Langkah ini dilakukan guna memastikan proses belajar mengajar tetap berjalan, meskipun sebagian gedung sekolah belum sepenuhnya dapat digunakan.
Kepala Pusat Data, Informasi, dan Komunikasi Kebencanaan BNPB, Abdul Muhari menjelaskan bahwa pemulihan infrastruktur pendidikan menjadi salah satu prioritas utama pemerintah pascabencana.
Selain upaya pembersihan gedung sekolah yang melibatkan personel TNI di lapangan, BNPB juga menyiapkan alternatif fasilitas pendidikan darurat.
Abdul Muhari (Ntvnews.id/Adiansyah)
"Terkait dengan pemulihan infrastruktur pendidikan, BNPB juga terus melengkapi kebutuhan sekiranya nanti di beberapa titik itu gedung sekolahnya belum bisa dipakai," kata Muhari di kantor BNPB Jakarta Timur, Jumat, 2 Januari 2026.
Ia menambahkan, sejalan dengan arahan Menteri Pendidikan Dasar dan Menengah, BNPB telah menyiapkan beberapa skema.
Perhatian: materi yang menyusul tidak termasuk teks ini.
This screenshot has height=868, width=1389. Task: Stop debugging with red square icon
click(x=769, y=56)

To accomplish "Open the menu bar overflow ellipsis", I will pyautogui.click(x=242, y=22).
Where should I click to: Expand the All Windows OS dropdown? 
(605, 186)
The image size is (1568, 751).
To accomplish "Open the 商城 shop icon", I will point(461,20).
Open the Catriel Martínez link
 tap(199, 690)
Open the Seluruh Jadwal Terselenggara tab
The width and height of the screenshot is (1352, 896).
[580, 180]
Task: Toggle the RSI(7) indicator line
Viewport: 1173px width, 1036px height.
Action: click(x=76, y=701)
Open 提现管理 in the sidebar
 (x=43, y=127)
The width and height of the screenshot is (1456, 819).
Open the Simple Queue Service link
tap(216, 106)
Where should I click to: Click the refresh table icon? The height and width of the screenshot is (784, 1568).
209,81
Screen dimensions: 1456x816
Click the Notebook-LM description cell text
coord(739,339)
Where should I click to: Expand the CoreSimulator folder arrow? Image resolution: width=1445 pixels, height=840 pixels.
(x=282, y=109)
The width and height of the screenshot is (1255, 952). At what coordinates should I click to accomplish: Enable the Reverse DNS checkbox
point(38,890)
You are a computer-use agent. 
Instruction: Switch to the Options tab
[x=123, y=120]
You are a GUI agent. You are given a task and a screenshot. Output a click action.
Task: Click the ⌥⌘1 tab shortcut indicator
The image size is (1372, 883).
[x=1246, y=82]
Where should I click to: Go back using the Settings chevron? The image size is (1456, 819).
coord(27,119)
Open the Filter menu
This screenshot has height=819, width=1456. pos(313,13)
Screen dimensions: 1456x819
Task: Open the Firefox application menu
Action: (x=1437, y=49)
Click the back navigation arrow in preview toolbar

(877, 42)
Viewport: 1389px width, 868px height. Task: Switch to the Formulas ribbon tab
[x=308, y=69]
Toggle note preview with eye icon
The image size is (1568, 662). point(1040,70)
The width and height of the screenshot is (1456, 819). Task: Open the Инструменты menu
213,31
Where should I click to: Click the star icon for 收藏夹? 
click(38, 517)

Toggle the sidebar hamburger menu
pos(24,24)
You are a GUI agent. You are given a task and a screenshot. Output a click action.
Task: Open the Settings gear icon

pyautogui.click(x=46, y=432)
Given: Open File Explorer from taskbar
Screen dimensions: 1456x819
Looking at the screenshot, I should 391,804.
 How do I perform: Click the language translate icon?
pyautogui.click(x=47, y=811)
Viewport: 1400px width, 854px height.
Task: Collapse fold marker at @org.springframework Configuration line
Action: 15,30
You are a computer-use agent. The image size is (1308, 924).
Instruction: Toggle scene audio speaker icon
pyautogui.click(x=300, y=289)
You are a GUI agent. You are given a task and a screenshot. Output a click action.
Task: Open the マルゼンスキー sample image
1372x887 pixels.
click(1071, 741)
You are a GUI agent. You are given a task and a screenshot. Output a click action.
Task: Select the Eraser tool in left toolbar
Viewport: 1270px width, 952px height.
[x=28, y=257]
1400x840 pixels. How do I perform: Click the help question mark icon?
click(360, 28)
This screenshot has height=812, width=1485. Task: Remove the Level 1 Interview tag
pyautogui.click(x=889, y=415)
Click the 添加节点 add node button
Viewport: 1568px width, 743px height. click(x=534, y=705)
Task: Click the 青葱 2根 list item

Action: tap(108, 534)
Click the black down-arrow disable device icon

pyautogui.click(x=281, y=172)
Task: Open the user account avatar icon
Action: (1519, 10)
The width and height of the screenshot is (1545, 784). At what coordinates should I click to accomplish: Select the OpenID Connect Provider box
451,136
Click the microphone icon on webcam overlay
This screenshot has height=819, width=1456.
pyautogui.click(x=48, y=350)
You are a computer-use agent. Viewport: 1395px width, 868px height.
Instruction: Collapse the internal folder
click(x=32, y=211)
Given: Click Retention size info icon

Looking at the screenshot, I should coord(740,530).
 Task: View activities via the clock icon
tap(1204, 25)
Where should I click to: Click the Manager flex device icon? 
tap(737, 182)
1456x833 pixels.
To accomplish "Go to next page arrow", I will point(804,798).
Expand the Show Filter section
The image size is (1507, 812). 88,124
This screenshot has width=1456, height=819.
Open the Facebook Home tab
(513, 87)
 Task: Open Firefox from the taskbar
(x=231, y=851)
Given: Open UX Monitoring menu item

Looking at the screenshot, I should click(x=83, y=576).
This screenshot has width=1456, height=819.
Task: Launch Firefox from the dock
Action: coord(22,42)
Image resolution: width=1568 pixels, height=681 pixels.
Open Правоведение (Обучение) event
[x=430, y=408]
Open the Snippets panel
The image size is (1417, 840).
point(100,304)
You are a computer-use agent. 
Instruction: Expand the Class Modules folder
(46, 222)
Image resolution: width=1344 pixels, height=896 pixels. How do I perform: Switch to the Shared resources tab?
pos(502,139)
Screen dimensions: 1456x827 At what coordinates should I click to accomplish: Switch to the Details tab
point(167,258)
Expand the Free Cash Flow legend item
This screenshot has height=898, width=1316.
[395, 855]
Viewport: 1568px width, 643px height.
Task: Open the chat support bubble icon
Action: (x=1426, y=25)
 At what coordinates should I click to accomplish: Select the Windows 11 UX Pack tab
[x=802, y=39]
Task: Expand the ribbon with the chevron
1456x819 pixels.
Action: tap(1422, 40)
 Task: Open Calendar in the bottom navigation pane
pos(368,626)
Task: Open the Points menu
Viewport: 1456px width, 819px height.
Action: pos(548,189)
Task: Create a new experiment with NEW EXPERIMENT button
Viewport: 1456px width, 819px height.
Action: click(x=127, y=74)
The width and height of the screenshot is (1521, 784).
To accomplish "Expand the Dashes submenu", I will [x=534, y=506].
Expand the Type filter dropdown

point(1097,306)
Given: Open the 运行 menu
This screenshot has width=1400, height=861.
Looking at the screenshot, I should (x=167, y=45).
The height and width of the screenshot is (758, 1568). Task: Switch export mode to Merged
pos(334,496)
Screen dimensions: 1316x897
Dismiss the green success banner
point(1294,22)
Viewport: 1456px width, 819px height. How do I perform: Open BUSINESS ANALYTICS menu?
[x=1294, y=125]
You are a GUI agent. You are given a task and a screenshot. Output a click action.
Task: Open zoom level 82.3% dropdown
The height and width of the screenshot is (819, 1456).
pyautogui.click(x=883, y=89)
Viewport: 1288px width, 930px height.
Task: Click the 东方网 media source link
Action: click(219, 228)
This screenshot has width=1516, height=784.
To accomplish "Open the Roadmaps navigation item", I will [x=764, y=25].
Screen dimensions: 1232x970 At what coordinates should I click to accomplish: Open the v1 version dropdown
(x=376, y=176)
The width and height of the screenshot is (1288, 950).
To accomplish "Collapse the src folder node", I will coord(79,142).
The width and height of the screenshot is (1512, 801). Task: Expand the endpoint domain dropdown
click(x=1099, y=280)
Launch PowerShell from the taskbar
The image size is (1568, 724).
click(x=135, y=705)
Rencana utama menggunakan gedung sekolah yang sudah dibersihkan dan dinyatakan aman. Rencana cadangan disiapkan jika ditemukan kendala teknis di lapangan.
Sebagai solusi sementara, BNPB juga telah menyiagakan tenda-tenda pendidikan yang dapat dimanfaatkan sebagai ruang kelas darurat. Langkah ini dilakukan mengingat kegiatan belajar mengajar dijadwalkan kembali dimulai pada awal pekan depan.
"Kita menyiapkan juga beberapa tenda untuk dimanfaatkan sebagai tempat atau ruangan sementara proses belajar mengajar di awal minggu depan," terangnya.